> Request:
Convert the records into a JSON list of strings, one string per line and no blank lines, beginning at the line that contains "Given: Click the waist range 38.5-40.5 cell" and stopping after the line that contains "Looking at the".

> Record set:
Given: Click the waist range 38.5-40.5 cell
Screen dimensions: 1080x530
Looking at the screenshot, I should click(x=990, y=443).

==

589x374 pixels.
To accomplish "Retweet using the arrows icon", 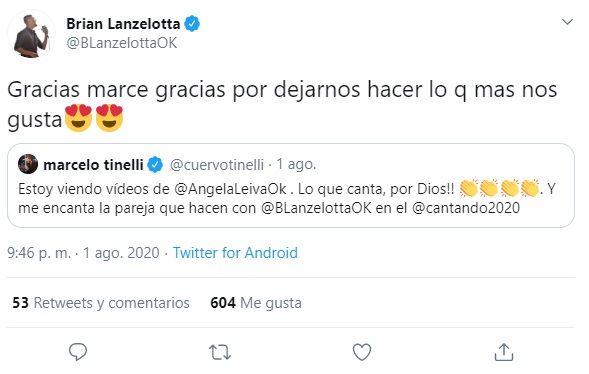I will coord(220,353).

> Reply to the task:
[
  "Given: Click the waist range 38.5-40.5 cell",
  "Screen dimensions: 1080x530",
  "Looking at the screenshot, I should click(x=990, y=443)."
]